22 mai 2019

Tout s'explique

British Steel en redressement judiciaire

Qu’a annoncé British Steel ?

L’entreprise sidérurgique britannique British Steel a été placée en redressement judiciaire aujourd’hui après l’échec de négociations avec le gouvernement britannique visant à obtenir un prêt de secours d’une trentaine de millions d’euros. L’entreprise, qui explique ses difficultés actuelles notamment par la faiblesse de la monnaie britannique et par l’incertitude sur le Brexit, est le deuxième fabricant d’acier du pays et emploie environ 5 000 personnes, dont près de 4 000 au Royaume-Uni et les autres essentiellement en France et aux Pays-Bas. Son activité représente 20 000 emplois indirects chez ses fournisseurs. British Steel, qui porte le nom de l’ancienne compagnie sidérurgique publique britannique, a été fondé en 2016 après le rachat d’une partie de l’activité européenne du groupe indien Tata Steel par le fonds d’investissement Greybull Capital.

Quelles sont les conséquences pour la sidérurgie française ?

British Steel possède depuis 2016 une usine en France, à Hayange (Moselle). Celle-ci emploie quelque 400 personnes spécialisées dans la fabrication de rails. « Ce qui se joue en ce moment, c’est surtout l’avenir des activités sidérurgiques de British Steel au Royaume-Uni », a affirmé le ministère français de l’Économie dans un communiqué. Il précise que la procédure de redressement judiciaire n’inclut pas l’ancienne aciérie Ascoval de Saint-Saulve (Nord), dont le tribunal de grande instance de Strasbourg a confié le 2 mai la reprise à British Steel. Le communiqué explique que le site de Saint-Saulve, qui emploie environ 270 personnes, est détenu « par une autre société du groupe ».

Quelle est la situation de la sidérurgie en Europe ?

Selon l’association Eurofer, qui rassemble les entreprises européennes du secteur de l’acier, ces dernières emploient 320 000 personnes, soit 20 % de moins qu’il y a 10 ans.

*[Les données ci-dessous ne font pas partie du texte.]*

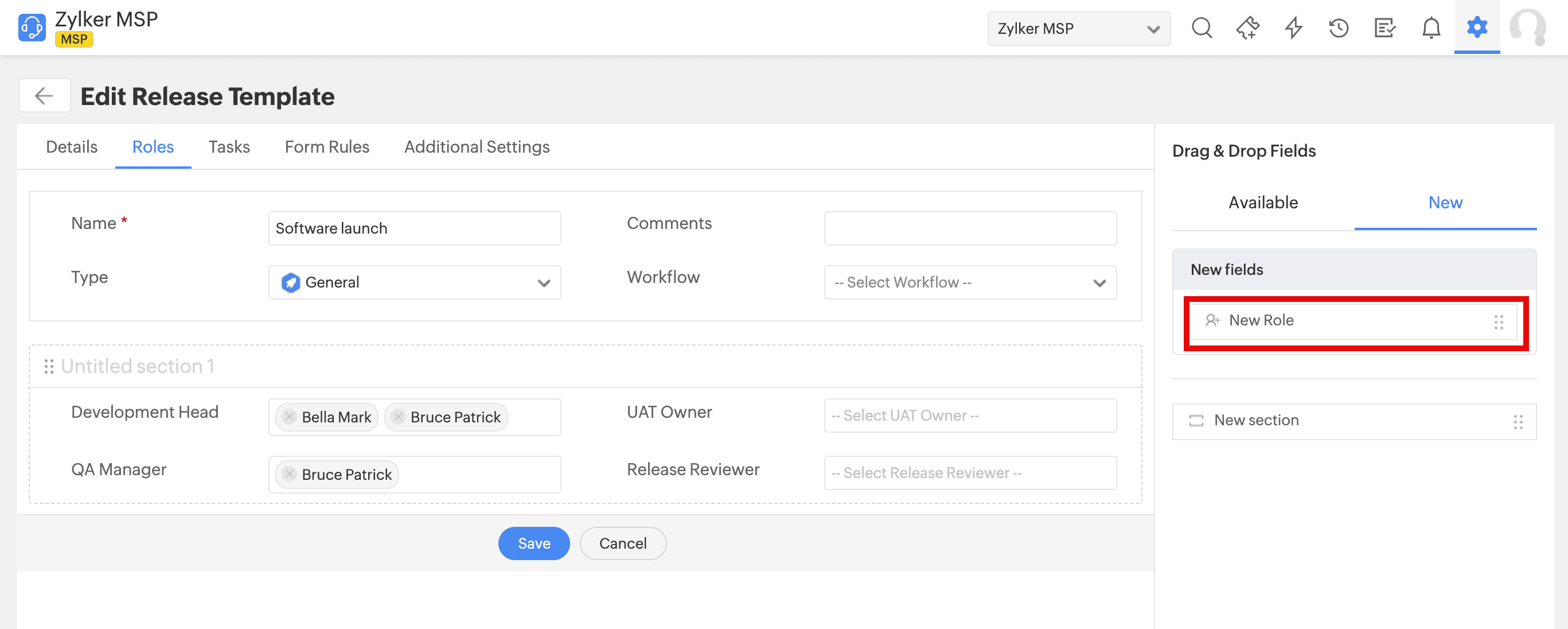Open the settings gear icon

Eurofer a publié la semaine dernière des prévisions pessimistes pour 2019, s’attendant à une diminution du chiffre d’affaires du secteur en Europe de 0,4 %, après une croissance de 3,3 % en 2018. L’organisme a estimé que les producteurs d’acier en Europe n’avaient connu que deux années de stabilité et que celles-ci avaient pris fin mi-2018 avec l’imposition de droits de douane de 25 % sur leurs exportations vers les États-Unis, décidée par le président américain, Donald Trump. Selon Eurofer, les difficultés des entreprises du secteur sont largement causées par une forte augmentation des importations. L’association juge insuffisantes les mesures de protection mises en place en juillet par l’Union européenne.